Issue-Wise Detailed Analysis:

1. Allowability of the Loss as Business Loss:

Arguments by Assessee:
The assessee, a firm of Chartered Accountants, claimed a deduction of Rs. 26,500 as a business loss due to fraudulent withdrawal from its bank account. The fraudulent act involved forging the signature of one of the partners, Shri B.R. Maheshwari. The assessee argued that this loss was incidental to its profession. They lodged a police report immediately upon discovering the fraud but had not recovered the money even after 8 years. The assessee's counsel cited several judicial precedents, including CIT v. Nainital Bank Ltd, Ramchander Shivnarayan v. CIT, and others, to support the claim that embezzlement losses are allowable as business losses.

Arguments by Revenue:
The Departmental Representative contended that the loss was not incidental to the business of the assessee. It was argued that the assessee did not lodge any complaint against the bank personnel and still had hope of recovery. Therefore, the loss could not be allowed as a business loss. The representative distinguished the cited cases, particularly Associated Banking Corpn. of India Ltd v. CIT, arguing they were not applicable to the current facts.

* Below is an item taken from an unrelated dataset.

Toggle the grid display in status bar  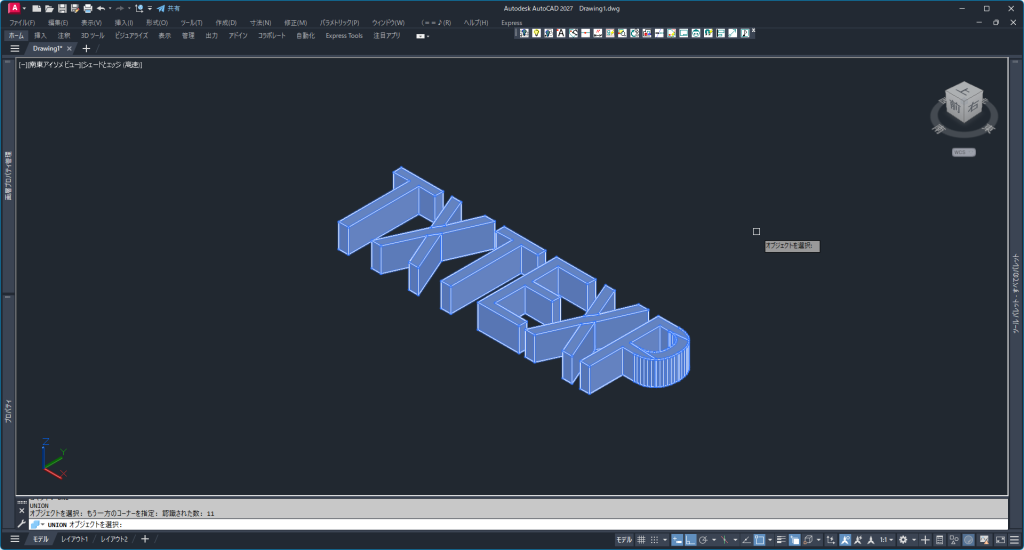tap(641, 540)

Judicial Member's Analysis:
The Judicial Member considered the principles laid down in cases like Nainital Bank Ltd and Ramchander Shivnarayan, emphasizing that losses due to embezzlement, theft, or fraud are incidental to the carrying on of business if they are connected with business operations. The Judicial Member noted that the loss occurred due to the fraudulent withdrawal by forging the signature of a partner and that there was no hope of recovery after 8 years. Hence, the loss was incidental to the business and should be allowed as a business loss.

Accountant Member's Analysis:
The Accountant Member disagreed, stating that the money was lying in the bank and not in the assessee's possession. He argued that it was the bank's responsibility to exercise care and caution. The Accountant Member noted that the assessee did not take any legal steps against the bank for recovery and thus, the loss was not incidental to the profession. He upheld the Revenue authorities' view that the loss was not allowable.

Third Member's Analysis:
The Third Member analyzed the principles laid down by the Supreme Court in Ramchander Shivnarayan, which stated that losses due to embezzlement or fraud are allowable if they are connected with business operations. The Third Member disagreed with the Accountant Member's view, emphasizing that the loss had a direct connection with the business operations of the assessee. The Third Member noted that the money lost was from the fees collected and deposited in the bank, making it a business asset. Therefore, the loss was incidental to the profession and should be allowed as a business loss.

Conclusion:
The Third Member agreed with the Judicial Member that the loss of Rs. 26,500 was incidental to the business carried on by the assessee and should be allowed as a business loss. Consequently, the appeal was allowed, and the Income-tax Officer was directed to allow the loss as a business loss.

Final Order:
The appeal by the assessee was allowed, and the Income-tax Officer was directed to allow the loss of Rs. 26,500 as a business loss. The matter was referred to the regular Bench for disposal in accordance with the majority opinion.